The emergence of complementarity

The emergence of complementarity in a system occurs when one considers the circumstances under which one attempts to measure its properties; as Bohr noted, the principle of complementarity “implies the impossibility of any sharp separation between the behaviour of atomic objects and the interaction with the measuring instruments that serve to define the conditions under which the phenomena appear.“[3] It is important to distinguish, as did Bohr in his original statements, the principle of complementarity from a statement of the uncertainty principle. For a technical discussion of contemporary issues surrounding complementarity in physics see, e.g., Bandyopadhyay (2000), from which parts of this discussion were drawn.
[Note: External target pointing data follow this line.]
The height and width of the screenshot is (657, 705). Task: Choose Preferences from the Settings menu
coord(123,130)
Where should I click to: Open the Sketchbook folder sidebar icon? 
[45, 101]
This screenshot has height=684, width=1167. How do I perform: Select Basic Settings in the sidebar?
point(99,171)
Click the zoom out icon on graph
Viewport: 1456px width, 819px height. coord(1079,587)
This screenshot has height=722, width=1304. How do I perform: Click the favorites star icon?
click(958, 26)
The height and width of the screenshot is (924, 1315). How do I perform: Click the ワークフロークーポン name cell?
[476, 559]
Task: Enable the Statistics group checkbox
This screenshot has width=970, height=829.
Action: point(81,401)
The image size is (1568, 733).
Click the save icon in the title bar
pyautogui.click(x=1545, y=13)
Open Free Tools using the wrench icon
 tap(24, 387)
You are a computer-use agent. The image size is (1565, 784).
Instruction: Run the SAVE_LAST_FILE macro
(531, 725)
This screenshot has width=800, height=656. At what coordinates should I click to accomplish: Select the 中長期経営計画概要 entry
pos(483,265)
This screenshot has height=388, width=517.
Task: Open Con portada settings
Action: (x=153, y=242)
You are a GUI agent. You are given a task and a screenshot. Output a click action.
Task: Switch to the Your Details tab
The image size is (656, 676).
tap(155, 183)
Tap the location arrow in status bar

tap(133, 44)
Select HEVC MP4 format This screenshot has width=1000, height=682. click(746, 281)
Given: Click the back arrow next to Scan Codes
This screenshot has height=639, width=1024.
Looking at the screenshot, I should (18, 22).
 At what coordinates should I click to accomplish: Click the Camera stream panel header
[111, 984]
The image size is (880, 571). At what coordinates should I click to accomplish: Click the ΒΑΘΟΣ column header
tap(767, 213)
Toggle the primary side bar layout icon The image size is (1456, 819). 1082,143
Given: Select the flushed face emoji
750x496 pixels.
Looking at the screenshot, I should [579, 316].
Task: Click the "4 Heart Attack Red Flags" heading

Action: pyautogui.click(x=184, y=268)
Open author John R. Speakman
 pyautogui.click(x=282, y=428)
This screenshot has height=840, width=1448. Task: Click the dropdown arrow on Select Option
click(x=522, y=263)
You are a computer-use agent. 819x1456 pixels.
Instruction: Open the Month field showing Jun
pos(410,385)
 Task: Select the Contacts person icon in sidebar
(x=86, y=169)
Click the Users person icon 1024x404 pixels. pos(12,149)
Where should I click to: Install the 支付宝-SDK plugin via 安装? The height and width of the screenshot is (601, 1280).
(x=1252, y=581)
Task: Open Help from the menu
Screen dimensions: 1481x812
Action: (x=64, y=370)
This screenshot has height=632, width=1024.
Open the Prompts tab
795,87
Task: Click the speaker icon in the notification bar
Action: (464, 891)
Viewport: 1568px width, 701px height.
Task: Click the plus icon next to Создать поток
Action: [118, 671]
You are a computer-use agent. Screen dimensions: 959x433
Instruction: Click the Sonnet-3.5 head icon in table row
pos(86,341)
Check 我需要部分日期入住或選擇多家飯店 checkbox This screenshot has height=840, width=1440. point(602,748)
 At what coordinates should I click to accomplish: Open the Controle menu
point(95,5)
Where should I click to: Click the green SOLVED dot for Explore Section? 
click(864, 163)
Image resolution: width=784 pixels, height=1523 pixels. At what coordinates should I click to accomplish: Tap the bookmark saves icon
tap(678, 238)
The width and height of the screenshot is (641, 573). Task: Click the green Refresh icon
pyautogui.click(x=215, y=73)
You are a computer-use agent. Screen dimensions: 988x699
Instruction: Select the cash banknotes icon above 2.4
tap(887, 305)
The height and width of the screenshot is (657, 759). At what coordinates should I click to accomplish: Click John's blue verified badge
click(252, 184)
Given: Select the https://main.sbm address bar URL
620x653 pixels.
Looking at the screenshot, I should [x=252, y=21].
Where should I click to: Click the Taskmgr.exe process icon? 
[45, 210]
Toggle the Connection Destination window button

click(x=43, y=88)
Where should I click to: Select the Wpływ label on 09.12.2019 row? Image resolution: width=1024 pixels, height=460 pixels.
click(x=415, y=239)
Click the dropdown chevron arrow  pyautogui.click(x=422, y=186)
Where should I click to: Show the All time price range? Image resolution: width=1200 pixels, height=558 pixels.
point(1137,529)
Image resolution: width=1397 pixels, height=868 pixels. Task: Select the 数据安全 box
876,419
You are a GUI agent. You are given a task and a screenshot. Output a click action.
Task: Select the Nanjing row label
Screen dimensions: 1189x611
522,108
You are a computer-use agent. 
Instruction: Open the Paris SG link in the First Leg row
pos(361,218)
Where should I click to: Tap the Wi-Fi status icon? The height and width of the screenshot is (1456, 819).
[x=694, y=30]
The quintessential example of wave–particle complementarity in the laboratory is the double slit. The crux of the complementary behavior is the question: “What information exists – embedded in the constituents of the universe – that can reveal the history of the signal particles as they pass through the double slit?” If information exists (even if it is not measured by a conscious observer) that reveals “which slit” each particle traversed, then each particle will exhibit no wave interference with the other slit. This is the particle-like behavior. But if no information exists about which slit – so that no conscious observer, no matter how well equipped, will ever be able to determine which slit each particle traverses – then the signal particles will interfere with themselves as if they traveled through both slits at the same time, as a wave. This is the wave-like behavior. These behaviors are complementary, according to the Englert–Greenberger duality relation, because when one behavior is observed the other is absent. Both behaviors can be observed at the same time, but each only as lesser manifestations of their full behavior (as determined by the duality relation). This superposition of complementary behaviors exists whenever there is partial “which slit” information. While there is some contention to the duality relation, and thus complementarity itself, the contrary position is not accepted by mainstream physics.

Various neutron interferometry experiments demonstrate the subtlety of the notions of duality and complementarity. By passing through the interferometer, the neutron appears to act as a wave. Yet upon passage, the neutron is subject to gravitation. As the neutron interferometer is rotated through Earth’s gravitational field a phase change between the two arms of the interferometer can be observed, accompanied by a change in the constructive and destructive interference of the neutron waves on exit from the interferometer. Some interpretations claim that understanding the interference effect requires one to concede that a single neutron takes both paths through the interferometer at the same time; a single neutron would “be in two places at once“, as it were. Since the two paths through a neutron interferometer can be as far as 5 cm to 15 cm apart, the effect is hardly microscopic. This is similar to traditional double-slit and mirror interferometer experiments where the slits (or mirrors) can be arbitrarily far apart. So, in interference and diffraction experiments, neutrons behave the same way as photons (or electrons) of corresponding wavelength.